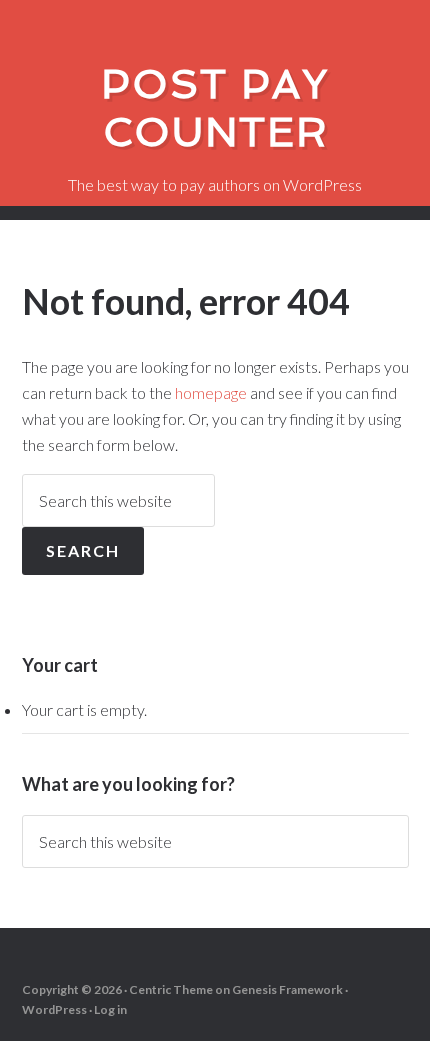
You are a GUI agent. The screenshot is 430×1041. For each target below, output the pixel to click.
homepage (211, 392)
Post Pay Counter (215, 108)
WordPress (54, 1009)
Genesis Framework (287, 989)
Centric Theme (171, 989)
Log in (110, 1009)
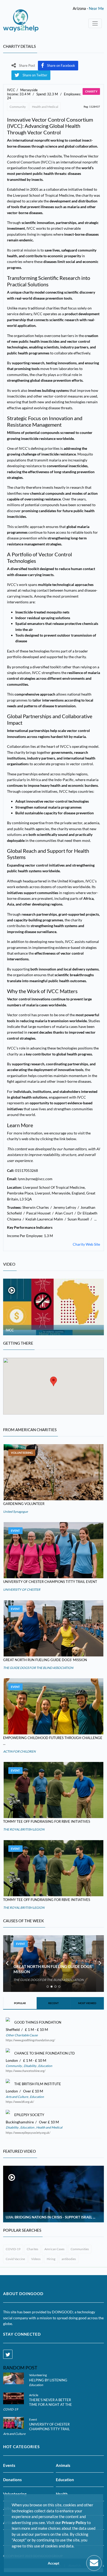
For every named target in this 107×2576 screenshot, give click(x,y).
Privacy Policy (74, 2522)
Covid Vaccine (15, 2259)
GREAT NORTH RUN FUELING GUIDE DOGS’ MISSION (45, 1660)
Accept (53, 2563)
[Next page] (100, 1963)
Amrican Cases (54, 2249)
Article (33, 2395)
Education (45, 2066)
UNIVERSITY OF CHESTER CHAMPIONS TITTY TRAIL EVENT (50, 1582)
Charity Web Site (86, 1244)
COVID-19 (13, 2249)
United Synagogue (15, 1512)
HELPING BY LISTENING (48, 2380)
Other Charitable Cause (22, 2035)
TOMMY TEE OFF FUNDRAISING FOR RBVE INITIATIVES (46, 1821)
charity (91, 91)
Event (15, 1530)
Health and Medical (45, 107)
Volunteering (22, 1452)
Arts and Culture (17, 2097)
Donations (12, 2479)
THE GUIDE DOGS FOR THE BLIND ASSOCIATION (38, 1668)
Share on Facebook (61, 65)
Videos (36, 2259)
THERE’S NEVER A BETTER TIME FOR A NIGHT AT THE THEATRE (50, 2404)
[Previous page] (7, 1963)
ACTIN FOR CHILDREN (19, 1751)
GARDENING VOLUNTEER (23, 1504)
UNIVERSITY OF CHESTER (21, 1589)
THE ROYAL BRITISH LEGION (23, 1829)
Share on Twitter (35, 75)
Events (9, 2465)
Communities (80, 2249)
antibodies (69, 2259)
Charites (32, 2249)
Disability (30, 2066)
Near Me (96, 8)
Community (18, 107)
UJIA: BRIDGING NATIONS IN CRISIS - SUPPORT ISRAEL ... (50, 2217)
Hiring (51, 2259)
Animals (63, 2465)
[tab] (47, 1986)
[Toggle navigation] (95, 23)
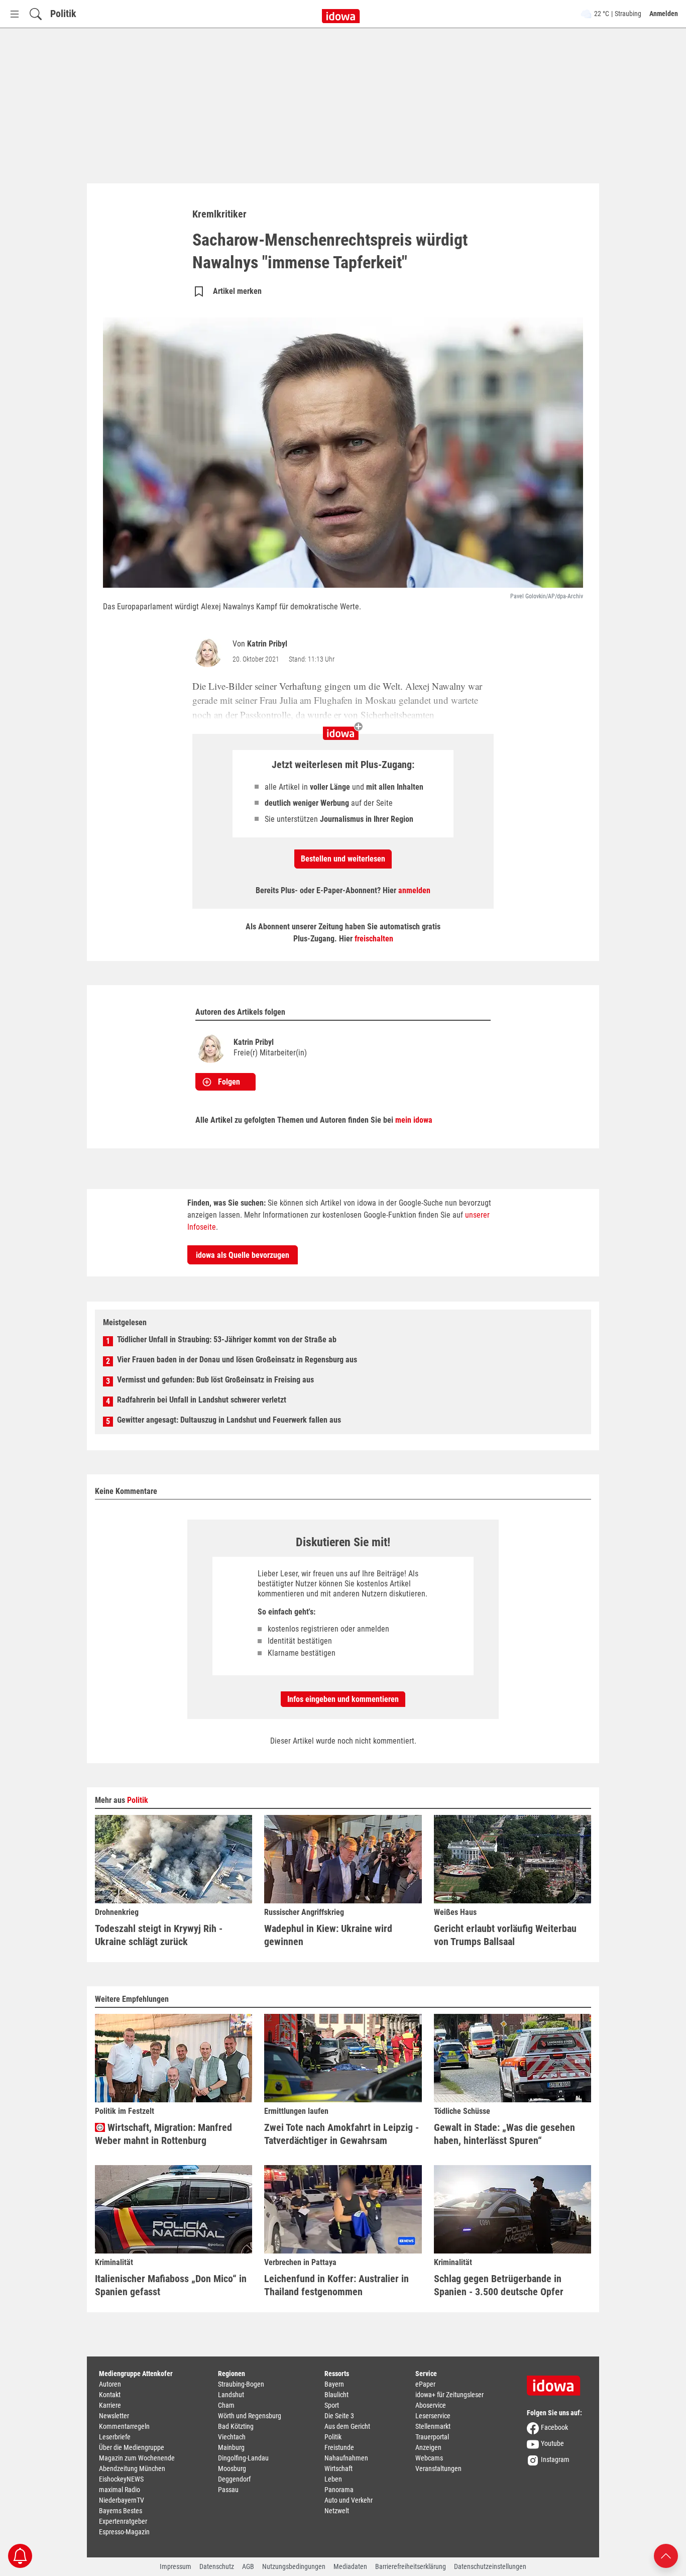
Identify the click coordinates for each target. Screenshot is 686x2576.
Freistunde (339, 2447)
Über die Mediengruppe (131, 2447)
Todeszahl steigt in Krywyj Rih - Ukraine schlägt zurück (158, 1935)
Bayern (334, 2384)
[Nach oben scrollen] (666, 2555)
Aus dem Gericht (347, 2426)
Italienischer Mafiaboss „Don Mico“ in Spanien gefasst (171, 2285)
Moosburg (232, 2468)
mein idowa (413, 1120)
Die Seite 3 (339, 2416)
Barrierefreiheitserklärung (410, 2566)
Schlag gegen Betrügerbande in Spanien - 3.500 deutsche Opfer (498, 2285)
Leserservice (432, 2416)
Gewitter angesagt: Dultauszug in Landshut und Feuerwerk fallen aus (229, 1420)
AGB (248, 2566)
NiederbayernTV (121, 2500)
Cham (226, 2405)
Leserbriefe (115, 2437)
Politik (63, 14)
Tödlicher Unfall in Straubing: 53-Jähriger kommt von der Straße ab (226, 1339)
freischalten (374, 938)
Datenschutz (216, 2566)
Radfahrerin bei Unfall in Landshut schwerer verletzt (201, 1400)
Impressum (175, 2566)
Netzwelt (336, 2511)
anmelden (414, 890)
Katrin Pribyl (267, 644)
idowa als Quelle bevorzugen (242, 1255)
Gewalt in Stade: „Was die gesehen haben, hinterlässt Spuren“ (504, 2133)
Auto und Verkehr (348, 2500)
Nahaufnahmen (346, 2458)
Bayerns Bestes (120, 2511)
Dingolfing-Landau (243, 2458)
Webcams (429, 2458)
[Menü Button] (14, 14)
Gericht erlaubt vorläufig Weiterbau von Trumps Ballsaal (505, 1935)
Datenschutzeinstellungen (490, 2566)
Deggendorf (234, 2479)
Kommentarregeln (124, 2426)
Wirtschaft (338, 2468)
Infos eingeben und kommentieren (343, 1699)
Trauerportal (432, 2437)
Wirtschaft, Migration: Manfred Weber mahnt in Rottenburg (163, 2133)
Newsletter (114, 2416)
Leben (333, 2479)
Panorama (339, 2490)
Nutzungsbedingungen (293, 2566)
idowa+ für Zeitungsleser (449, 2395)
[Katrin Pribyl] (209, 652)
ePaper (425, 2384)
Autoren (110, 2384)
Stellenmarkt (432, 2426)
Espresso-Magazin (124, 2532)
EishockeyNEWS (121, 2479)
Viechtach (232, 2437)
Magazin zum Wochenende (137, 2458)
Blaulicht (336, 2395)
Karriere (110, 2405)
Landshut (231, 2395)
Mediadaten (350, 2566)
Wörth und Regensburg (249, 2416)
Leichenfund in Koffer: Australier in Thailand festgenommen (336, 2285)
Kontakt (110, 2395)
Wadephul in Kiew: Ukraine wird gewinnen (328, 1935)
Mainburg (231, 2447)
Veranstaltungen (438, 2468)
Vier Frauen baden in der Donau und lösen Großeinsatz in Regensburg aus (237, 1359)
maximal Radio (119, 2490)
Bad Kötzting (236, 2426)
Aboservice (430, 2405)
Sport (331, 2405)
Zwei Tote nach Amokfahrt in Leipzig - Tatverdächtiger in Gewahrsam (341, 2133)
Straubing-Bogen (241, 2384)
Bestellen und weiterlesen (343, 859)
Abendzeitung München (132, 2468)
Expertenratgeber (123, 2521)
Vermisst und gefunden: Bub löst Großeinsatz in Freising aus (215, 1379)
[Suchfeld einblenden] (35, 14)
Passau (228, 2490)
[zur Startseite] (557, 2382)
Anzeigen (428, 2447)
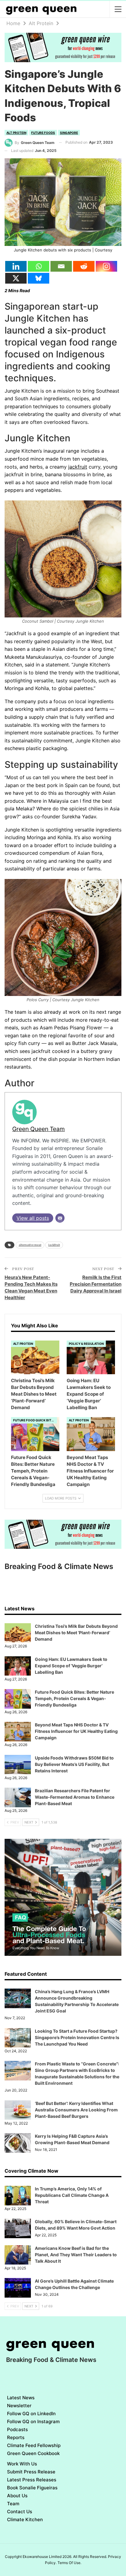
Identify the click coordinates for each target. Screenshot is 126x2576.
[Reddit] (83, 266)
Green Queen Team (38, 1129)
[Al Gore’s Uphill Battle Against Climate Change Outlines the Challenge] (18, 2288)
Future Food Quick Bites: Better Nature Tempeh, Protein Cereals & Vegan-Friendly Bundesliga (74, 1698)
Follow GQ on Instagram (33, 2421)
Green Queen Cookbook (33, 2453)
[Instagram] (106, 266)
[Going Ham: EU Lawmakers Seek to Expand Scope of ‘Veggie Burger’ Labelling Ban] (91, 1358)
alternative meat (30, 1245)
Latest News (21, 2398)
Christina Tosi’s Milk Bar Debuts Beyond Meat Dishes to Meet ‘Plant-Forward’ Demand (76, 1633)
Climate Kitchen (25, 2519)
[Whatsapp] (38, 266)
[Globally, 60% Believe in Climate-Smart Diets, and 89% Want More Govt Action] (18, 2228)
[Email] (61, 266)
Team (13, 2503)
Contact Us (19, 2511)
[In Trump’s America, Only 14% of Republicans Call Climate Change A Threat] (18, 2195)
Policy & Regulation (86, 1343)
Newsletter (19, 2405)
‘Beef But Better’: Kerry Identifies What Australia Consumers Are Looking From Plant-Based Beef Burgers (76, 2110)
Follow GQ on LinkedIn (31, 2413)
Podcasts (17, 2429)
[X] (16, 278)
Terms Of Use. (69, 2562)
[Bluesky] (38, 278)
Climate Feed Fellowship (34, 2445)
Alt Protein (16, 132)
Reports (15, 2437)
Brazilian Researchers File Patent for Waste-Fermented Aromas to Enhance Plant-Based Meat (74, 1797)
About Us (17, 2496)
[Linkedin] (16, 266)
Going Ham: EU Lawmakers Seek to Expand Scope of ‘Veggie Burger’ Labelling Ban (71, 1666)
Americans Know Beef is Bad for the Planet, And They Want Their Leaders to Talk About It (76, 2255)
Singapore (69, 132)
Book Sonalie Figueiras (32, 2488)
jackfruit (77, 467)
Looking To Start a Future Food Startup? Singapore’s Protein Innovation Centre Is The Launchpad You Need (77, 2037)
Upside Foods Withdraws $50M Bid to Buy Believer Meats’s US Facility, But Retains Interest (74, 1764)
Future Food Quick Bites (34, 1420)
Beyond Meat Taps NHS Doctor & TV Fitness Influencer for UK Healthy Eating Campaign (76, 1731)
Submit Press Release (31, 2472)
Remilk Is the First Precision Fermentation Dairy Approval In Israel (95, 1284)
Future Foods (43, 132)
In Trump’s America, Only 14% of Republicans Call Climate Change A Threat (72, 2195)
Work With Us (22, 2464)
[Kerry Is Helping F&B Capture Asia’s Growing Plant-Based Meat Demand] (18, 2143)
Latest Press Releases (31, 2480)
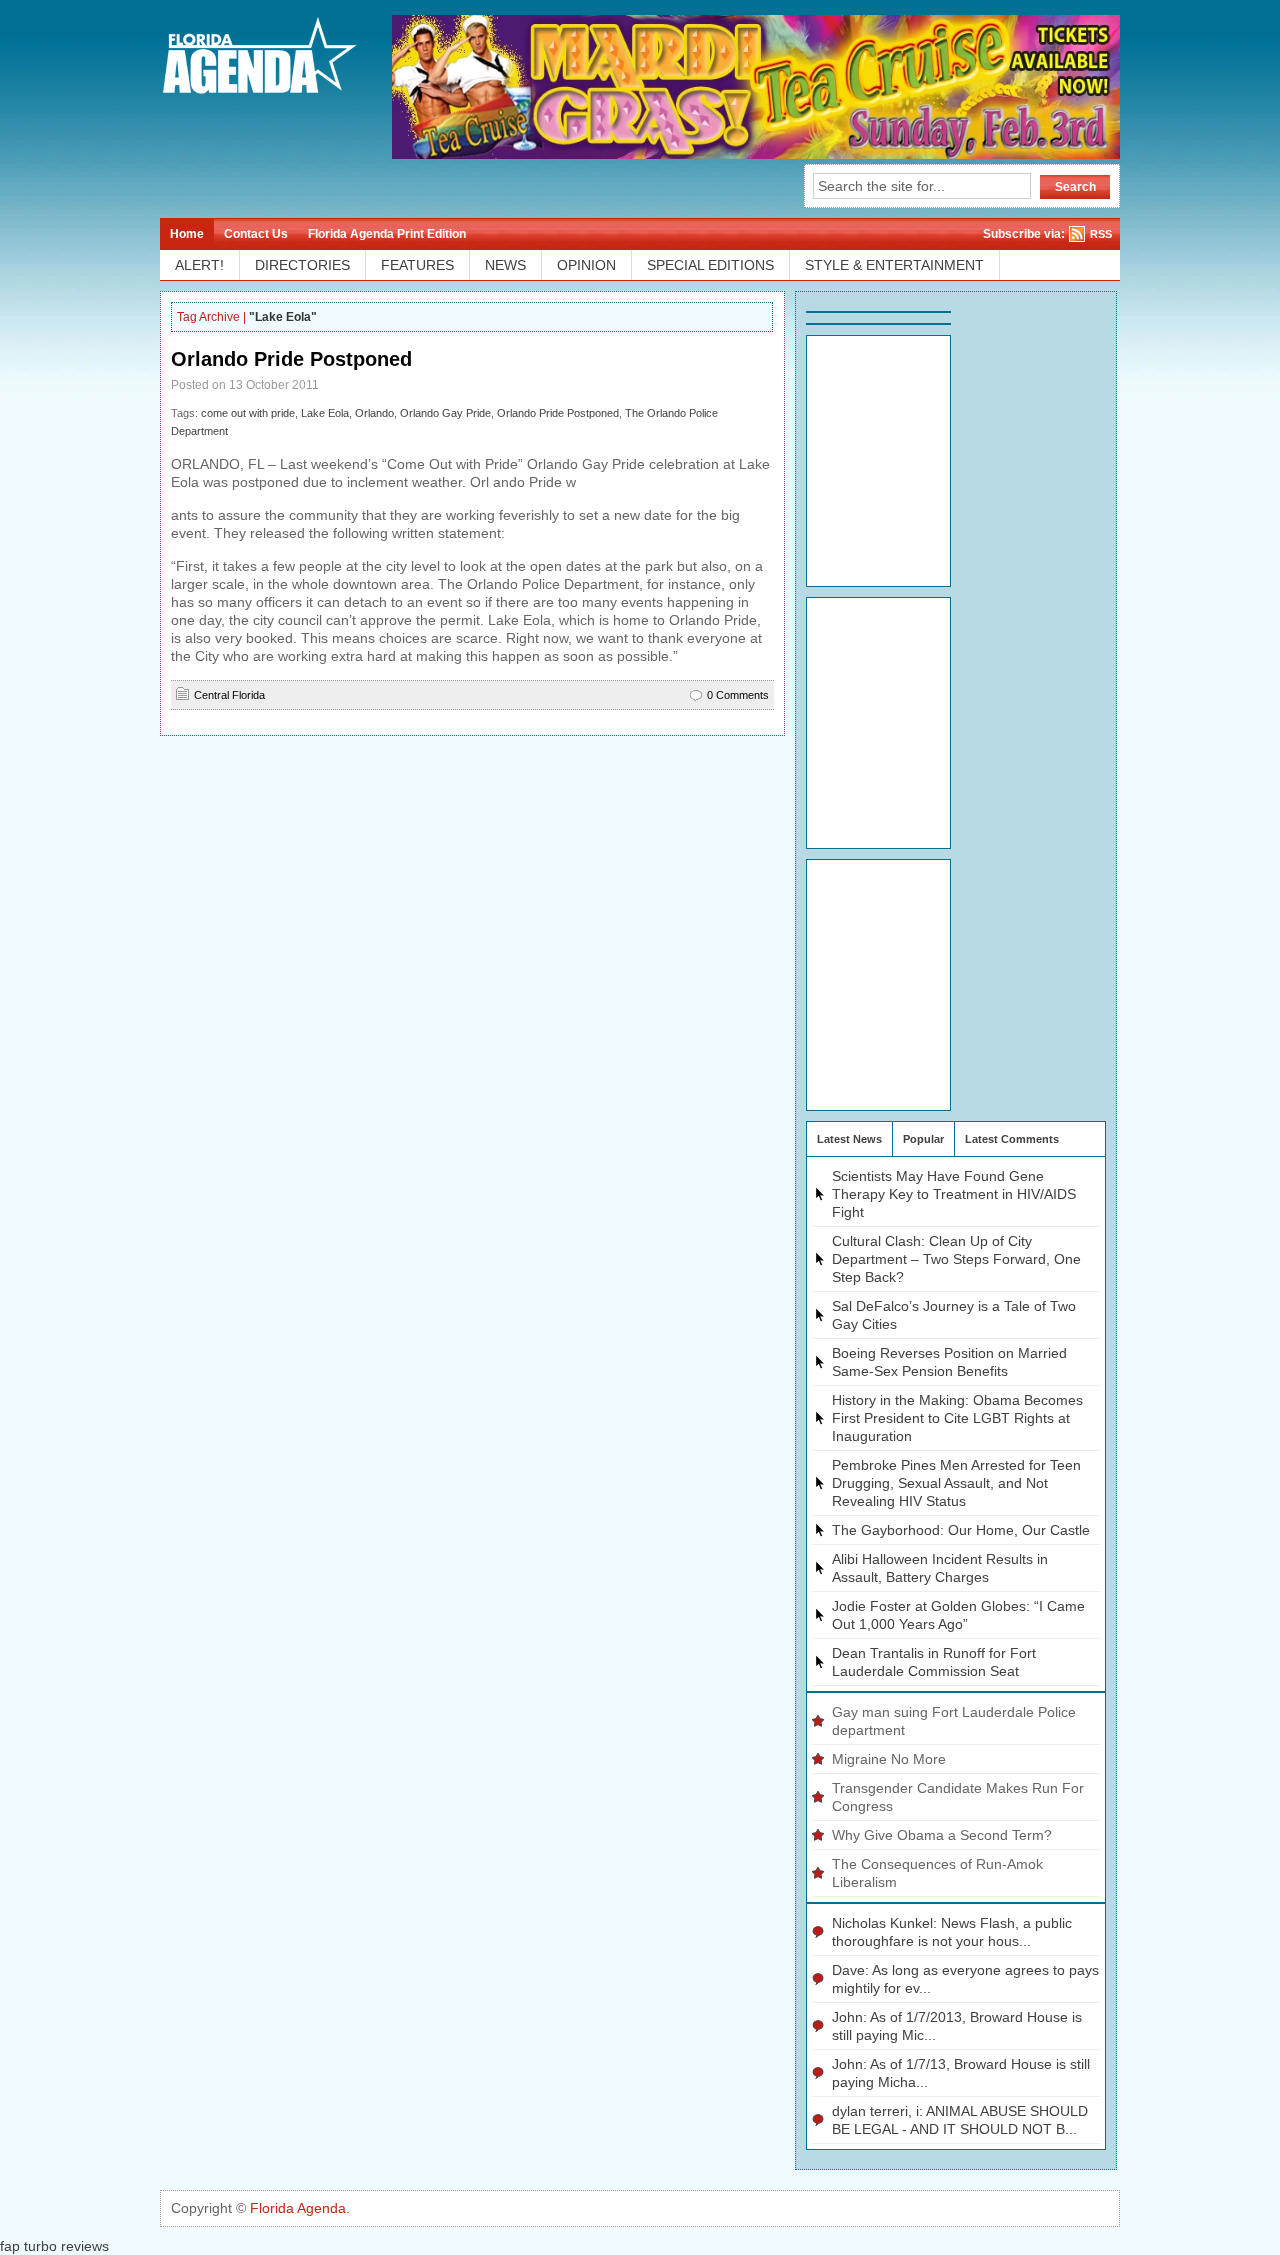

━━━━━━━━━━

**What to do:**
Copy every line of the data that holds the string "Ukraine".

**Result of the exercise:**
Todeszahl steigt in Krywyj Rih - Ukraine schlägt zurück (158, 1935)
Wadephul in Kiew: Ukraine wird gewinnen (328, 1935)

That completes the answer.